FIELD OF THE INVENTION
The invention relates to bone fixation devices, and in particular,
to pedicle fixation assemblies and methods used in spinal fixation
procedures.
BACKGROUND OF THE INVENTION
The spinal column is a highly complex system of bones and
connective tissues that provides support for the body and protects
the delicate spinal cord and nerves. The spinal column includes a
series of stacked vertebral bodies, each vertebral body including
an inner or central portion of relatively weak cancellous bone and
an outer portion of relatively strong cortical bone. Situated
between each vertebral body is an intervertebral disc that cushions
and dampens compressive forces exerted upon the spinal column. A
vertebral canal containing the spinal cord and nerves is located
behind the vertebral bodies.
A surgical technique commonly referred to as spinal fixation uses
surgical implants for fusing together and/or mechanically
immobilizing two or more vertebral bodies of the spinal column.
Spinal fixation may also be used to alter the alignment of adjacent
vertebral bodies relative to one another to change the overall
alignment of the spinal column. Such techniques have been used
effectively to treat a wide variety of conditions and, in most
cases, to relieve pain.
One spinal fixation technique involves immobilizing the spine using
orthopedic stabilizing rods, commonly referred to as spine rods,
which run generally parallel to the spine. This technique involves
exposing the spine posteriorly and fastening bone screws to the
pedicles of vertebral bodies. The pedicle screws are generally
placed at least one per vertebra and serve as anchor points for the
spine rods. Clamping elements adapted for receiving a spine rod
therethrough are then used to join the spine rods to the pedicle
screws. The aligning influence of the spine rods forces the spinal
column to conform to a more desirable shape. In certain instances,
the spine rods may be bent to achieve the desired curvature of the
spinal column.
Most existing rod fixation systems require several components to
build the systems. Each additional component or instrument required
to assemble the fixation system adds to the complexity of the
surgical technique. A need has thus arisen for improved fixation
systems that minimize the assembly of small pieces of hardware
during the surgical procedure. Thus, there remains a need for
spinal fixation devices that facilitate simple and fast assembly of
attachment of a spinal rod to a spine.
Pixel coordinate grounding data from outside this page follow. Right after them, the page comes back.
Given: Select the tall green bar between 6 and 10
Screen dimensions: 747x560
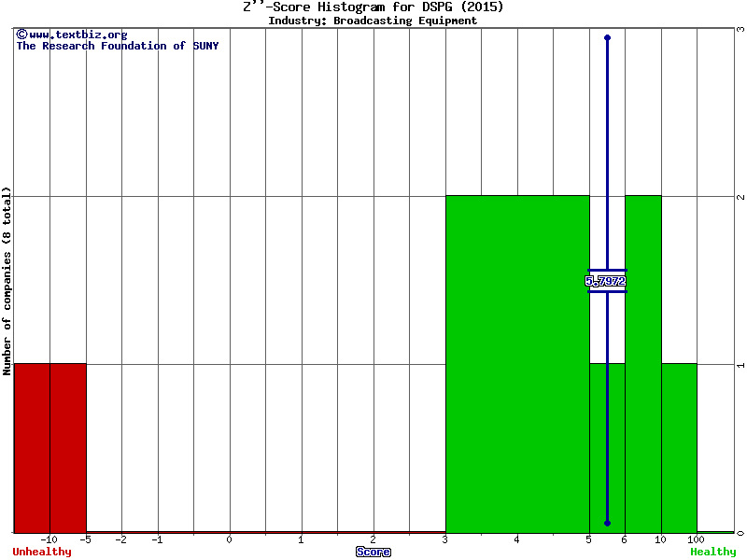Looking at the screenshot, I should click(643, 364).
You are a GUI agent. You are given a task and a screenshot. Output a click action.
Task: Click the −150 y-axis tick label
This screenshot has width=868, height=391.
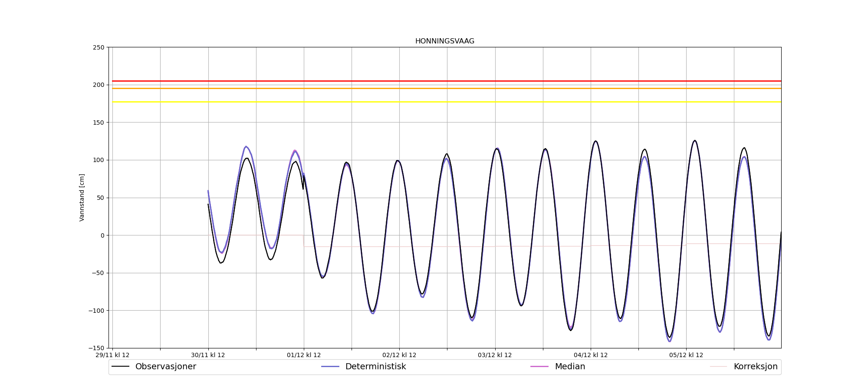[96, 348]
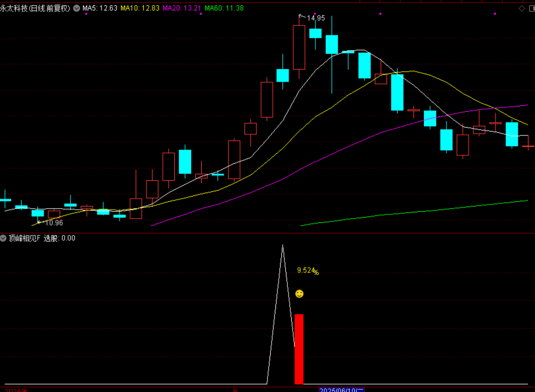
Task: Click the panel toggle icon at top-right edge
Action: pos(531,8)
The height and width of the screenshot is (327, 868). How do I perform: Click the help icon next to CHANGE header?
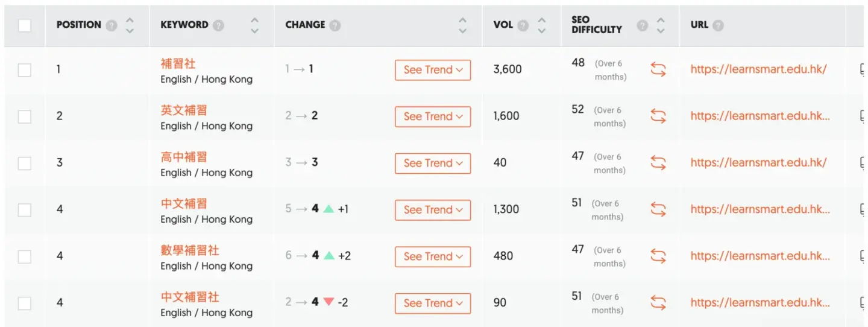(335, 25)
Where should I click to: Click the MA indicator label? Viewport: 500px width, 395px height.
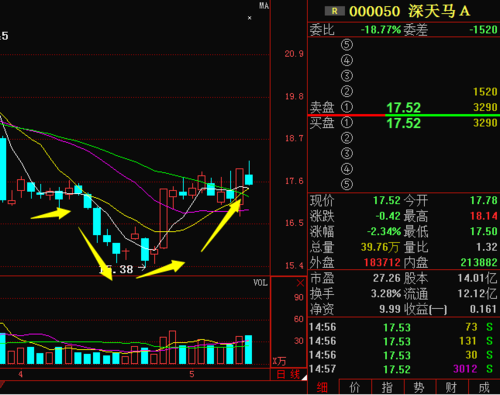264,6
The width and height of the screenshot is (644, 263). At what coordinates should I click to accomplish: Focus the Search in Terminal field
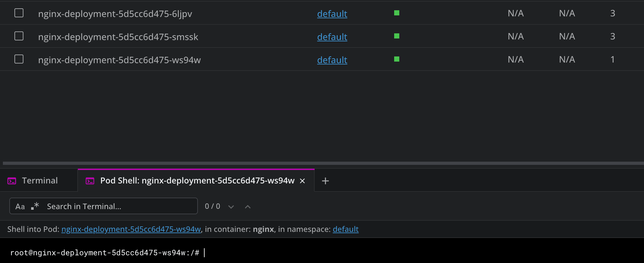click(119, 206)
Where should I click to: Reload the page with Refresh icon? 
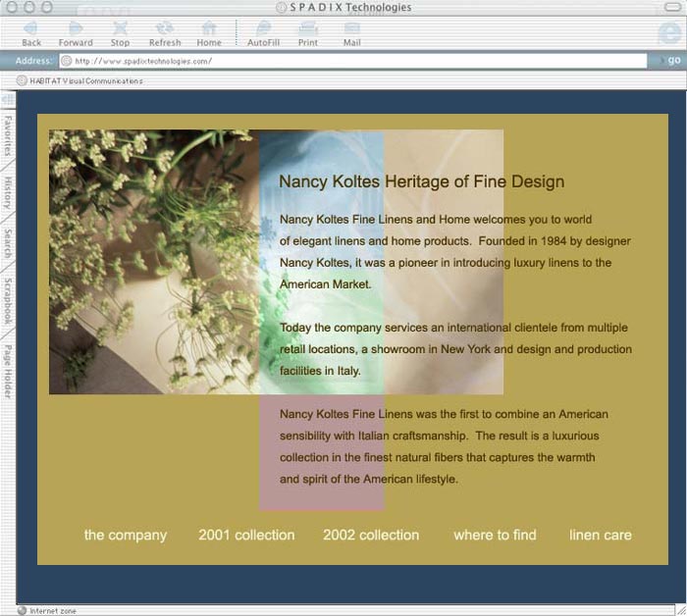[x=165, y=29]
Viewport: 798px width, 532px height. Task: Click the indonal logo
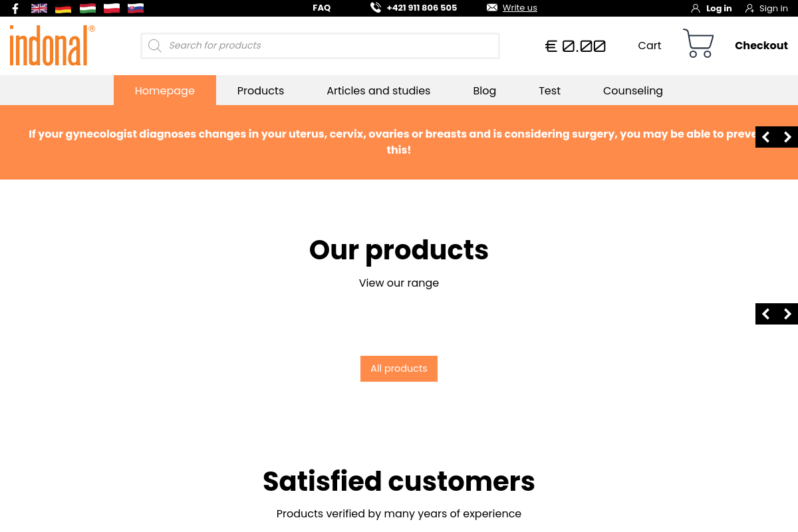pos(52,45)
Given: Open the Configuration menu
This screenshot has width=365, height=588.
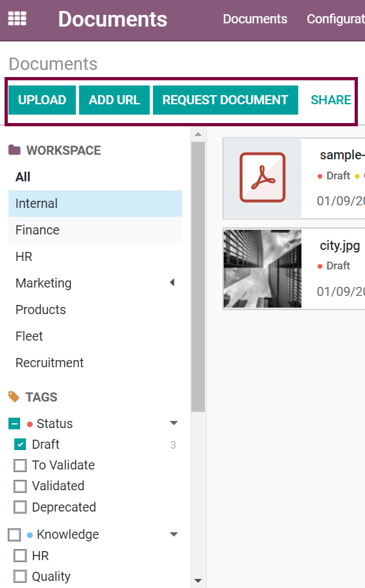Looking at the screenshot, I should point(336,19).
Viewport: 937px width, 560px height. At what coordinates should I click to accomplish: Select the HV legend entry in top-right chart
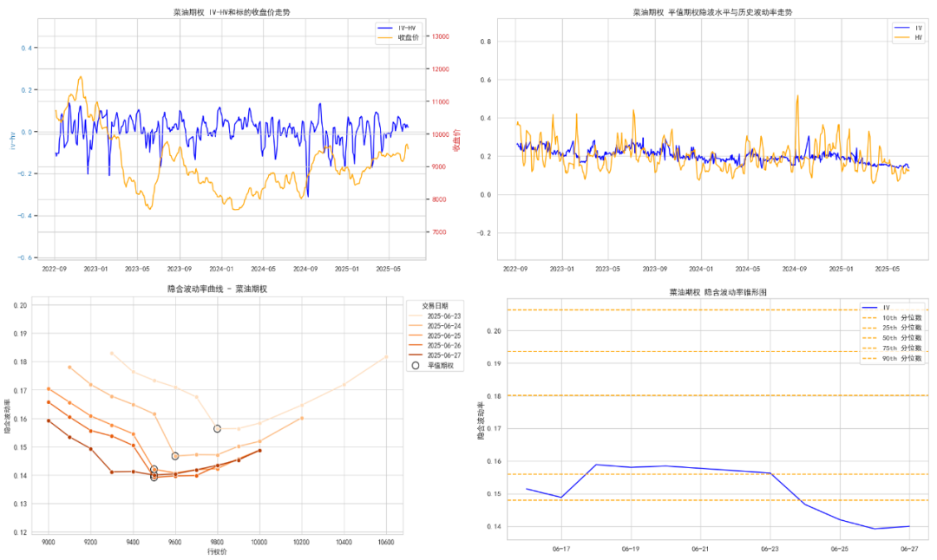[x=908, y=37]
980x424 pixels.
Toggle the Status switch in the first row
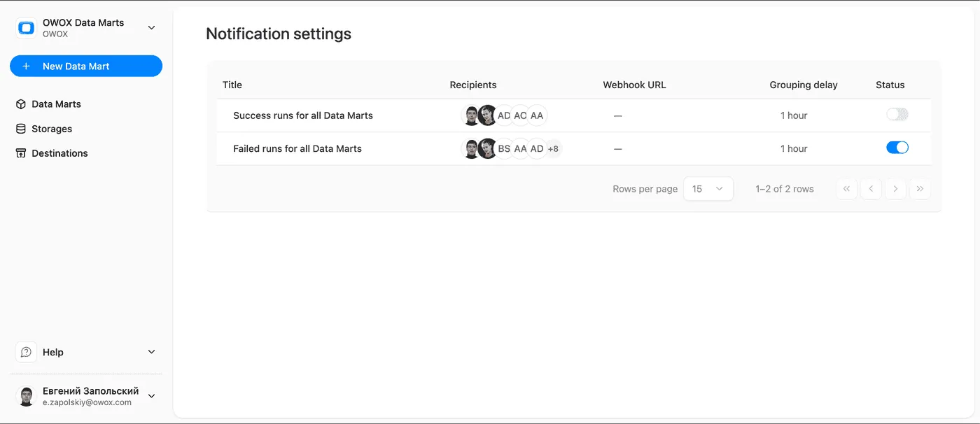(897, 114)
It would be desirable to
provide a device with pre-assembled components that will result in
less time in assembling the components in the operating room.
SUMMARY OF THE INVENTION
In accordance with one or more embodiments of the present
invention, a bone fixation assembly is provided comprising a
fixation element having a head portion, a unitary coupling element
having a first bore adapted to slidably receive the head portion of
the fixation element, and a first locking element adapted to secure
the head portion in the first bore. In certain embodiments, the
coupling element has a second bore adapted to receive a spinal rod
and a second locking element adapted to secure the spinal rod in
the second bore.
According to one or more further aspects of the present invention,
a bone fixation system assembly includes a fixation element having
a substantially cylindrical head portion; a unitary coupling
element having a first bore adapted to receive the head portion of
the fixation element and to permit axial movement of the coupling
element with respect to the fixation element, the coupling element
having a second bore adapted to receive a spinal rod; a first
locking element pre-assembled with the coupling member and adapted
to secure the head portion in the first bore; and a second locking
element pre-assembled with the coupling member and adapted to
secure the spinal rod in the second bore.
According to one or more further aspects of the present invention,
a bone fixation assembly includes: a fixation element having a head
portion; a unitary coupling element having a first bore adapted to
receive the head portion of the fixation element and to permit
axial movement of the coupling element with respect to the fixation
element; and a locking element including a ball ring and a locking
nut adapted to exert radial force on the ball ring such that the
ball ring exerts a compressive force on the head of the fixation
element to secure the head of the screw in the coupling
element.
According to still one or more further aspects of the present
invention, a bone fixation assembly includes: a fixation element
having a substantially cylindrical head portion; a unitary coupling
element having a first bore adapted to receive the head portion of
the fixation element and to permit axial, preferably polyaxial,
movement of the coupling element with respect to the fixation
element, and a first locking element including a locking nut that
engages the first bore and a tapered opening adapted to allow
polyaxial motion of the head of a fixation element inserted
therethrough.
In still another embodiment of the invention, a method of fixing a
bone in place is provided. The method comprises attaching a
fixation element having a head portion to a bone, sliding a first
bore of a unitary coupling element over the head portion, inserting
a rod through a second bore of the coupling element, tightening a
first locking element associated with the first bore to secure the
head portion to the coupling element, and tightening a second
locking element associated with the second bore.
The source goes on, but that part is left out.